■ **Text under study**
BEGIN

Fed's Legitimacy Is at Risk as President Attacks It for Cutting Rates Before Election but Not Now

- Nick Timiraos

President Trump is signaling that he will blame the Federal Reserve for any economic weakness that results from his trade war if the central bank doesn't cut interest rates soon. In the process, he might also be seeking to delegitimize the historically independent institution in a way that could undermine its effectiveness.

In a social-media post on Monday, Trump repeated last week's demand that the Fed reduce interest rates now. "There is virtually no inflation," he said, blasting Fed Chair Jerome Powell as "Mr. Too Late" and "a major loser."

He also accused the central bank of lowering interest rates last fall to influence the 2024 election. "Powell has always been Too Late,' except when it came to the Election period when he lowered in order to help Sleepy Joe Biden, later Kamala, get elected," he wrote.

His Truth Social post developed one of Trump's longstanding beliefs about the Fed: that it should be more responsive to what the president wants. His statement and those of other advisers allege that the institution, far from being above Beltway politics, has already become politicized.

By Trump's account, Powell worked to help Biden during his term and is now unwilling to provide the same support to his own second-term agenda. He put no weight on the fact Trump appointed Powell to the role in 2018, that Powell worked closely with his administration in 2020 to provide unprecedented support when the pandemic hit, or that the Fed was prepared to saddle Biden with a recession in 2023 by raising interest rates sharply to bring inflation down.

Powell and his colleagues have said that the central bank doesn't take political considerations into account when setting policy. Powell has spent much of his seven years as chair trying to shore up the institution's apolitical DNA after bruising political attacks following the 2008 global financial crisis.

END

Records from a data source:

BEGIN

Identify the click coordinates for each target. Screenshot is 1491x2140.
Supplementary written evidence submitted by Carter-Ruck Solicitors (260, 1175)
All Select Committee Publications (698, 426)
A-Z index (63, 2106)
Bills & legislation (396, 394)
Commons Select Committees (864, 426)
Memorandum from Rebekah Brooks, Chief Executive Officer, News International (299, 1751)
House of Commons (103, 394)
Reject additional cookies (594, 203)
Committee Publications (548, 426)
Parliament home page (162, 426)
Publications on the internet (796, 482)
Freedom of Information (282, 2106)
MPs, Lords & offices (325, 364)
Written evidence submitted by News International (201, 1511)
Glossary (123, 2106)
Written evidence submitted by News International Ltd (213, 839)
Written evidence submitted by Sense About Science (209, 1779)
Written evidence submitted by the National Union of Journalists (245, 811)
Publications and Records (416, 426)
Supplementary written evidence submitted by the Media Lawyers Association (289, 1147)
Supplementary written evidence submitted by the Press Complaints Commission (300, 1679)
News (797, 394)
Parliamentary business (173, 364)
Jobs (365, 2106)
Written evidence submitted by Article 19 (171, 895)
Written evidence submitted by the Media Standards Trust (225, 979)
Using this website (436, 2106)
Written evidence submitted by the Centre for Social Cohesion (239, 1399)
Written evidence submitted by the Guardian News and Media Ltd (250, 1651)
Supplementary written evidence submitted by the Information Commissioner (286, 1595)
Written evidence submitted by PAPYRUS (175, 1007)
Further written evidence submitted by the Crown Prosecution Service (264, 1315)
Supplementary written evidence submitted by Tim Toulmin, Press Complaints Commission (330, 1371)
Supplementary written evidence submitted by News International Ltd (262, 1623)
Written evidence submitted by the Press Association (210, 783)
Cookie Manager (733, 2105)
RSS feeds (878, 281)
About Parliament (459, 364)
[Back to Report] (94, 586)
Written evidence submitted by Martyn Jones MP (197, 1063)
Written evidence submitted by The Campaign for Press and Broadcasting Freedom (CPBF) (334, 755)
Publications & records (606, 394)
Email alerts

END

■ **Activity 1**
Translate this sentence from the Fed article into Spanish: "Powell and his colleagues have said that the central bank doesn't take political considerations into account when setting policy."
■ **Activity 2**
Reproduce, without any change, the part of the Fed article that opens with the words containing "In a social-media" and closes with "already become politicized.".

■ **Response 1**
Powell y sus colegas han dicho que el banco central no tiene en cuenta consideraciones políticas al fijar su política.

■ **Response 2**
In a social-media post on Monday, Trump repeated last week's demand that the Fed reduce interest rates now. "There is virtually no inflation," he said, blasting Fed Chair Jerome Powell as "Mr. Too Late" and "a major loser."

He also accused the central bank of lowering interest rates last fall to influence the 2024 election. "Powell has always been Too Late,' except when it came to the Election period when he lowered in order to help Sleepy Joe Biden, later Kamala, get elected," he wrote.

His Truth Social post developed one of Trump's longstanding beliefs about the Fed: that it should be more responsive to what the president wants. His statement and those of other advisers allege that the institution, far from being above Beltway politics, has already become politicized.